How to Choose in Practice
There’s no magic formula, but these principles can help:
- Start small and add layers if the model isn’t learning well enough
- Watch for diminishing returns - sometimes more layers just waste computing power
- Consider your data volume - deeper networks need more training data
- Monitor for overfitting - if your model does great on training data but poorly on new data, you might need fewer layers or more dropout
The code also uses some great techniques to help with this:
callbacks = [
tf.keras.callbacks.EarlyStopping(patience=10, restore_best_weights=True),
tf.keras.callbacks.ReduceLROnPlateau(factor=0.2, patience=5)
]
The EarlyStopping callback stops training when the model stops improving, which helps prevent overfitting. And ReduceLROnPlateau reduces the learning rate when progress stalls, helping the model fine-tune its weights.
🚀 Practical Tips for Your Own Neural Networks
If you’re building your own neural network for a similar problem, here are some fun tips:
Start simple! Begin with 1-2 hidden layers and see how it performs before adding complexity.
Feature engineering is king! Good features (like our flight comparison features) can make even a simple model perform well.
Always use dropout - it’s like magic fairy dust that prevents overfitting. The 30% rate in our code is a good starting point.
Monitor training curves - if your training accuracy keeps improving but validation doesn’t, you’re probably overfitting.
Experiment with layer sizes - a common pattern is to start wider (more neurons) and get narrower as you go deeper, like our model does (64 → 32 → 32 → 32 → 32).
Code Analysis: Alternative Architectures
Let’s look at how we might create simpler or more complex versions of our model:
A Simpler Model (2 Hidden Layers)
def build_simpler_model(input_dim):
"""A simpler model with fewer layers."""
model = Sequential([
# First hidden layer: 64 neurons
Dense(64, activation='relu', input_dim=input_dim),
Dropout(0.3),
# Second hidden layer: 32 neurons
Dense(32, activation='relu'),
Dropout(0.3),
# Output layer
Dense(1, activation='sigmoid')
])
model.compile(
optimizer='adam',
loss='binary_crossentropy',
metrics=['accuracy']
)
return model
When to use this simpler model:
- When you have a smaller dataset (fewer than 1000 examples)

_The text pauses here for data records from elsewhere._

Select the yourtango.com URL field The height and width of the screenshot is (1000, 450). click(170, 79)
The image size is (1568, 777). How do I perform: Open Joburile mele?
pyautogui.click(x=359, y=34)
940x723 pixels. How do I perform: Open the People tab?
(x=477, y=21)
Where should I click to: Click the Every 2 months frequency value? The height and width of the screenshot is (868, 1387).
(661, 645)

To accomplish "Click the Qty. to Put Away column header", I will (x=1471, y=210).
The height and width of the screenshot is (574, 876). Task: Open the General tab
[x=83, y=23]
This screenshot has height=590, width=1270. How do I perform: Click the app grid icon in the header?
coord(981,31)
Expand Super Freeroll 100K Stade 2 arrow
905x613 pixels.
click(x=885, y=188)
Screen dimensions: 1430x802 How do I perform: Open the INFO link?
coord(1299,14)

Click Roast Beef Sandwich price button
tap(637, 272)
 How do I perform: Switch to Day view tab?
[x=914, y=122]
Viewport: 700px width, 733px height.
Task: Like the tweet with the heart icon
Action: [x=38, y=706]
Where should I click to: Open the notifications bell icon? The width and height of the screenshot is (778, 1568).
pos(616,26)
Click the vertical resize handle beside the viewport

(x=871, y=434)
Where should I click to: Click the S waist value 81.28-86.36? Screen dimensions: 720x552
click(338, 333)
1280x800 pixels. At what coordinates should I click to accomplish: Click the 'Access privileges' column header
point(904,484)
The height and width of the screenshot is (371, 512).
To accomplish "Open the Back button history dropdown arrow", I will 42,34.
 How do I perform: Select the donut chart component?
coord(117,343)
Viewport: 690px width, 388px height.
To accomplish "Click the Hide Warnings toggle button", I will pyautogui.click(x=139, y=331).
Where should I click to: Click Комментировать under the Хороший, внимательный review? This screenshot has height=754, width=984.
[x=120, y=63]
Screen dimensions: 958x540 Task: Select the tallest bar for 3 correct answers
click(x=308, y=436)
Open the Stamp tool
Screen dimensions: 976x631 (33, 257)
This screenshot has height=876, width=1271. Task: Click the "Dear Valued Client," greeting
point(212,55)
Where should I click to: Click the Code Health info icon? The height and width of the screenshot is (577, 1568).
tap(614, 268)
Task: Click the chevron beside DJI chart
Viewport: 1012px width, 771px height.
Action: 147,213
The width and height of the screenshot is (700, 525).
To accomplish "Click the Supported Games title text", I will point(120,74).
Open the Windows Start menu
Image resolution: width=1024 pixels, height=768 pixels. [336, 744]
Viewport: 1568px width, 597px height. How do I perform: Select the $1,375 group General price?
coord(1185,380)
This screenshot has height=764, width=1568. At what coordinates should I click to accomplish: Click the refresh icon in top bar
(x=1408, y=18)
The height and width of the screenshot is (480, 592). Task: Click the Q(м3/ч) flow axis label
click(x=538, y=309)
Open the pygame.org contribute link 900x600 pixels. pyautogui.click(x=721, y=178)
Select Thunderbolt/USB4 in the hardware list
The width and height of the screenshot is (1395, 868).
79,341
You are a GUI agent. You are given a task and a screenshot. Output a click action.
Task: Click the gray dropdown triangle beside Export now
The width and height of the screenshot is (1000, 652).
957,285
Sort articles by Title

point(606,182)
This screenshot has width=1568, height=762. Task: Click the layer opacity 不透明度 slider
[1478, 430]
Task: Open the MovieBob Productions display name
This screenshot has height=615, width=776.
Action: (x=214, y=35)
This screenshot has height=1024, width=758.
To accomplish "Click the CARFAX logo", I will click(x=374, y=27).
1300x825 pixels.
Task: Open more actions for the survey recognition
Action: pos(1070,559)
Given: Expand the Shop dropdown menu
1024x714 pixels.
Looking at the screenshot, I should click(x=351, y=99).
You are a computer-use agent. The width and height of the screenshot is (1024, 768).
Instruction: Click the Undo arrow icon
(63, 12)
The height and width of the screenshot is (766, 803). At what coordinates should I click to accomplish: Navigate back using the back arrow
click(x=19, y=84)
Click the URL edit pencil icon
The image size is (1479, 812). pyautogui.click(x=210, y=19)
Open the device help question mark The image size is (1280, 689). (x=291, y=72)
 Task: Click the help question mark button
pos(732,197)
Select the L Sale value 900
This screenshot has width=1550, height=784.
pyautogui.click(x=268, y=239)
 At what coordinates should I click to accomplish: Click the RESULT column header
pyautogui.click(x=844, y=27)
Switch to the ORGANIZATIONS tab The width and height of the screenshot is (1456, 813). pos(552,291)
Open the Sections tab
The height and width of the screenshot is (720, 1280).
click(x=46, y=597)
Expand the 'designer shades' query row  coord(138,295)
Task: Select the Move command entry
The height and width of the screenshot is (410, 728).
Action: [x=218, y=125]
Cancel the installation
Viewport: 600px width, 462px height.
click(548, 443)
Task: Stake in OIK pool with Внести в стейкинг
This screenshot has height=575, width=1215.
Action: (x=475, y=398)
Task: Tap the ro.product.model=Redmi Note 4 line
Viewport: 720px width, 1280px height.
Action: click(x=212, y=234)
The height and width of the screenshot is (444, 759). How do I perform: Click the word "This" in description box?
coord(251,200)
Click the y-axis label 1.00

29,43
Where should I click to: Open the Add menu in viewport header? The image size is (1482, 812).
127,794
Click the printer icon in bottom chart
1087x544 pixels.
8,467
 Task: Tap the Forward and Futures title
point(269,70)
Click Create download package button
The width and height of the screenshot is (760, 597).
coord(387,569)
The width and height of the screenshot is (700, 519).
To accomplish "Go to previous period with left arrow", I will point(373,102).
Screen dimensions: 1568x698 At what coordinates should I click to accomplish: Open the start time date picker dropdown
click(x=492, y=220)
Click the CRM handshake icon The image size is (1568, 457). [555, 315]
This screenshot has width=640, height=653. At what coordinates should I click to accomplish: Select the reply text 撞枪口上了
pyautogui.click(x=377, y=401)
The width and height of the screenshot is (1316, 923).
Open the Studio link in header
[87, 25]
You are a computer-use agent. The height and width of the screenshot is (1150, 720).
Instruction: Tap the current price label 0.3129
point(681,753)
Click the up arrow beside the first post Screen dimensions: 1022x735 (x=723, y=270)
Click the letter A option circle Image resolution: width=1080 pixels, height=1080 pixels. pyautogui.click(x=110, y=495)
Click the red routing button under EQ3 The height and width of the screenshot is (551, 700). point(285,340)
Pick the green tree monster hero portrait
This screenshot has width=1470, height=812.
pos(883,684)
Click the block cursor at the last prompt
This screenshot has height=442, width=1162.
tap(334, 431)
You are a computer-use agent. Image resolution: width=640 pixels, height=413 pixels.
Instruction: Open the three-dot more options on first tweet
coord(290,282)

- When the relationship between features and similarity is fairly straightforward
- When you need faster training times
- As a baseline to compare against more complex models
A More Complex Model (7 Hidden Layers)
def build_deeper_model(input_dim):
"""A deeper model with more layers."""
model = Sequential([
# First hidden layer
Dense(128, activation='relu', input_dim=input_dim),
Dropout(0.3),
# More hidden layers with decreasing neuron counts
Dense(64, activation='relu'),
Dropout(0.3),
Dense(64, activation='relu'),
Dropout(0.3),
Dense(32, activation='relu'),
Dropout(0.3),
Dense(32, activation='relu'),
Dropout(0.3),
Dense(16, activation='relu'),
Dropout(0.3),
Dense(16, activation='relu'),
Dropout(0.3),
# Output layer
Dense(1, activation='sigmoid')
])
model.compile(
optimizer='adam',
loss='binary_crossentropy',
metrics=['accuracy']
)
return model
When to use this deeper model:
- With large datasets (10,000+ examples)
- When you have many features with complex interactions
- When simpler models aren’t capturing the patterns well
- When you have the computational resources for longer training times
🎭 Conclusion
Neural networks might seem like magic, but they’re really just clever mathematical models inspired by our own brains. The flight similarity prediction model we explored demonstrates many best practices:
- Thoughtful feature engineering
- Multiple hidden layers to learn complex patterns
- Dropout for regularization
- Appropriate activation functions
Whether you’re predicting flight similarities, recognizing faces, or translating languages, these principles apply across the neural network universe!
Happy learning, and may your neural networks always converge! 🧠✨